▶ _REQUIREMENT 1_
Extract the entries, starting at the line that contains "Where should I" and continuing through the end of the entries, and reproduce those lines verbatim without the pictures.

WASHINGTON — House Republicans, struggling to regroup and reunify their conference in the face of a leadership crisis, achieved no new clarity Friday about who might step forward to claim the speaker's gavel as attention remained focused on Rep. Paul D. Ryan of Wisconsin, who has said repeatedly he does not want the job.
Ryan, the Republican nominee for vice president in 2012 and now chairman of the tax-writing Ways and Means Committee, is viewed by many House Republicans as perhaps the only person who could bring the conference back together, after the resignation of Speaker John A. Boehner of Ohio and a stunning decision Thursday by the majority leader, Kevin McCarthy of California, to drop his bid for speaker.
Both Boehner and McCarthy have been trying to cajole Ryan into running and several lawmakers leaving a conference meeting in the basement of the Capitol said they believed Ryan was softening his position and would return to Wisconsin to discuss the situation with his family and closest advisers.
"He's the consensus candidate at this point," said Rep. Darrell Issa of California, who was standing in a hallway outside the meeting and whose comment reflected the extent to which many Republicans have refused to accept Ryan's own insistence that he is not, in fact, a candidate.
"He's both vetted and he has experience of chairing not one but now two committees," Issa said, referring to Ryan's prior role as chairman of the Budget Committee. "And so what you are hearing in there is the preparatory work for a more successful conference once we find a new speaker, but you are also hearing people universally or nearly universally asking Paul Ryan to go home over the weekend and reconsider."
Ryan, upon entering and exiting the meeting, made no comment, which in itself some of his colleagues viewed as notable given his previously forceful denials of interest.
The leadership void in the House is playing out as Congress braces for a series of major battles over crucial fiscal issues, including a need to raise the federal debt ceiling by early next month, and the need for an agreement on a broad spending plan to avoid a government shutdown by Dec. 11.

▶ _DATA ROWS_
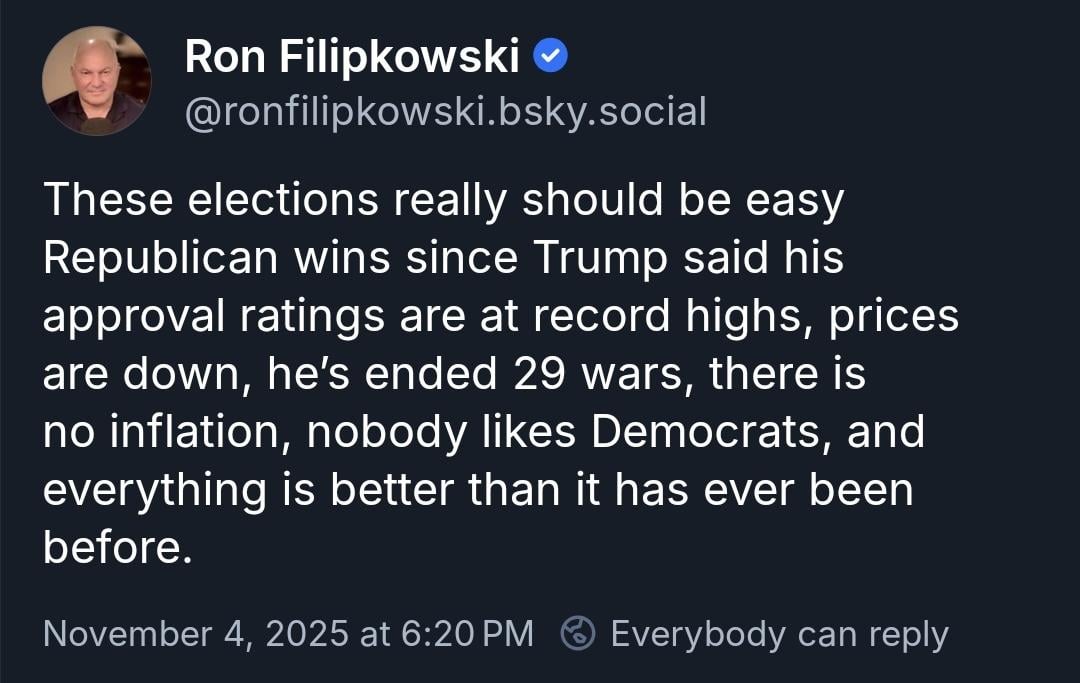This screenshot has width=1080, height=683.
Task: Select the Everybody can reply label
Action: (779, 634)
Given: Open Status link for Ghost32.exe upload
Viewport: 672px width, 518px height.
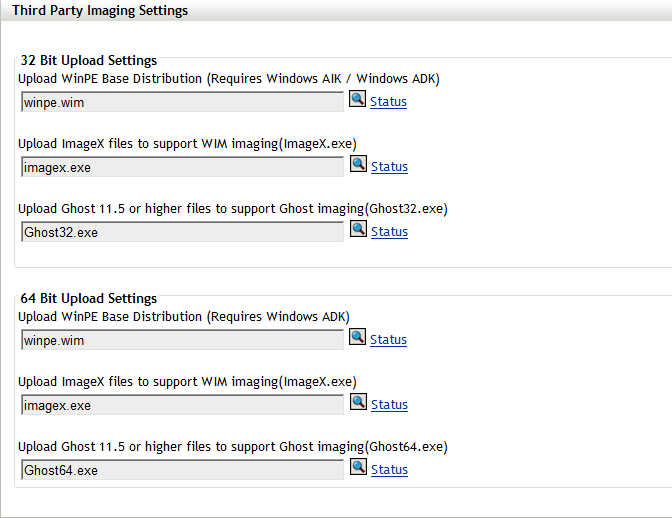Looking at the screenshot, I should 389,232.
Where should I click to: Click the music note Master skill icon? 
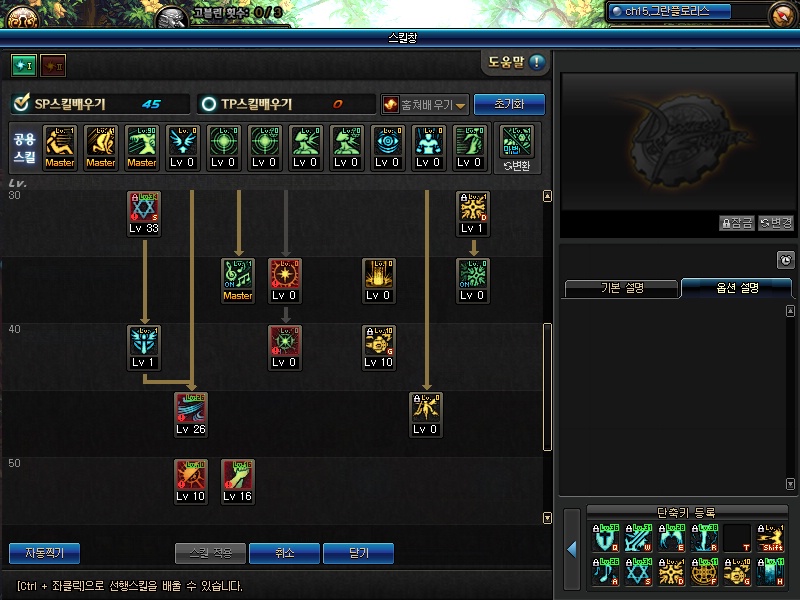(238, 274)
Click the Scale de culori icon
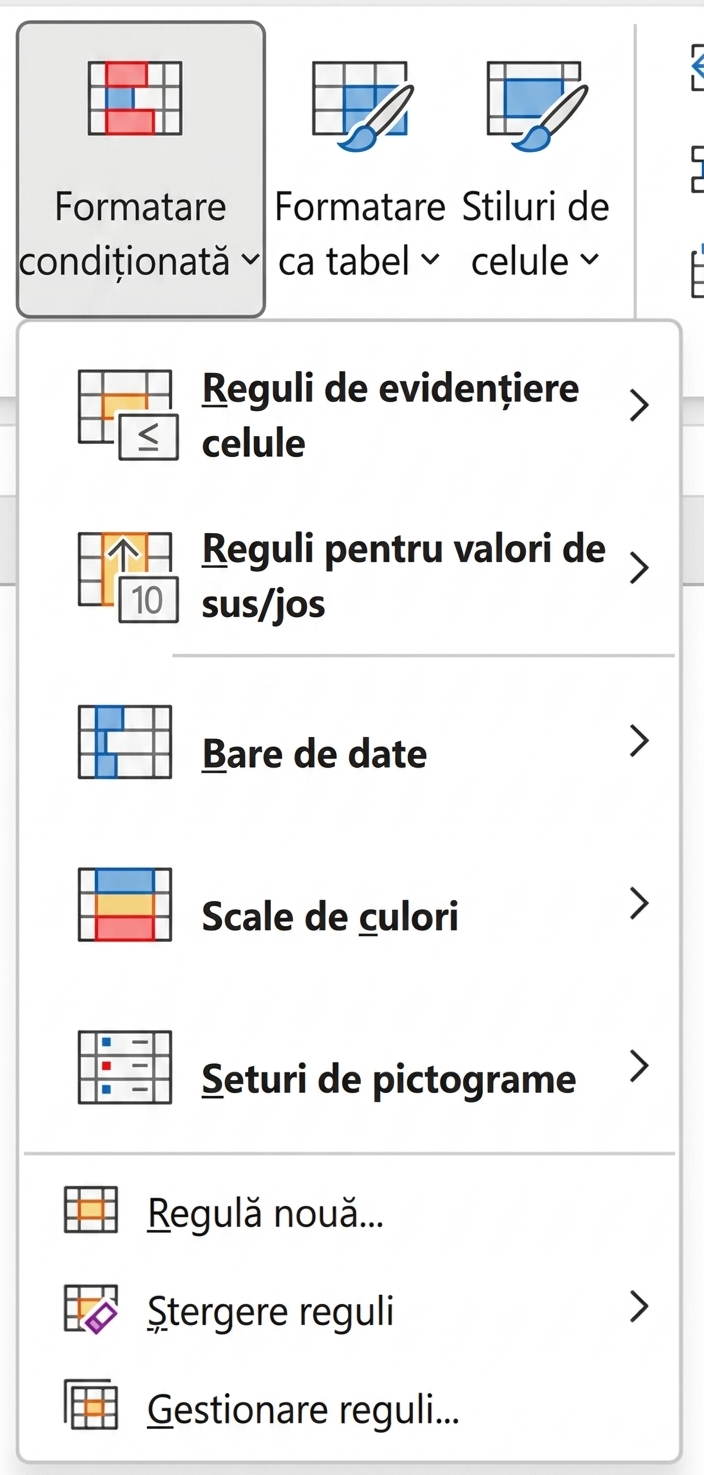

▶ _REQUIREMENT 2_
Copy the whole article on the House Republican speaker race word for word.

▶ _TASK RESPONSE 1_
Where should I click to: Click the music note Master skill icon? 
(238, 274)
Click the Scale de culori icon

▶ _TASK RESPONSE 2_
WASHINGTON — House Republicans, struggling to regroup and reunify their conference in the face of a leadership crisis, achieved no new clarity Friday about who might step forward to claim the speaker's gavel as attention remained focused on Rep. Paul D. Ryan of Wisconsin, who has said repeatedly he does not want the job.
Ryan, the Republican nominee for vice president in 2012 and now chairman of the tax-writing Ways and Means Committee, is viewed by many House Republicans as perhaps the only person who could bring the conference back together, after the resignation of Speaker John A. Boehner of Ohio and a stunning decision Thursday by the majority leader, Kevin McCarthy of California, to drop his bid for speaker.
Both Boehner and McCarthy have been trying to cajole Ryan into running and several lawmakers leaving a conference meeting in the basement of the Capitol said they believed Ryan was softening his position and would return to Wisconsin to discuss the situation with his family and closest advisers.
"He's the consensus candidate at this point," said Rep. Darrell Issa of California, who was standing in a hallway outside the meeting and whose comment reflected the extent to which many Republicans have refused to accept Ryan's own insistence that he is not, in fact, a candidate.
"He's both vetted and he has experience of chairing not one but now two committees," Issa said, referring to Ryan's prior role as chairman of the Budget Committee. "And so what you are hearing in there is the preparatory work for a more successful conference once we find a new speaker, but you are also hearing people universally or nearly universally asking Paul Ryan to go home over the weekend and reconsider."
Ryan, upon entering and exiting the meeting, made no comment, which in itself some of his colleagues viewed as notable given his previously forceful denials of interest.
The leadership void in the House is playing out as Congress braces for a series of major battles over crucial fiscal issues, including a need to raise the federal debt ceiling by early next month, and the need for an agreement on a broad spending plan to avoid a government shutdown by Dec. 11.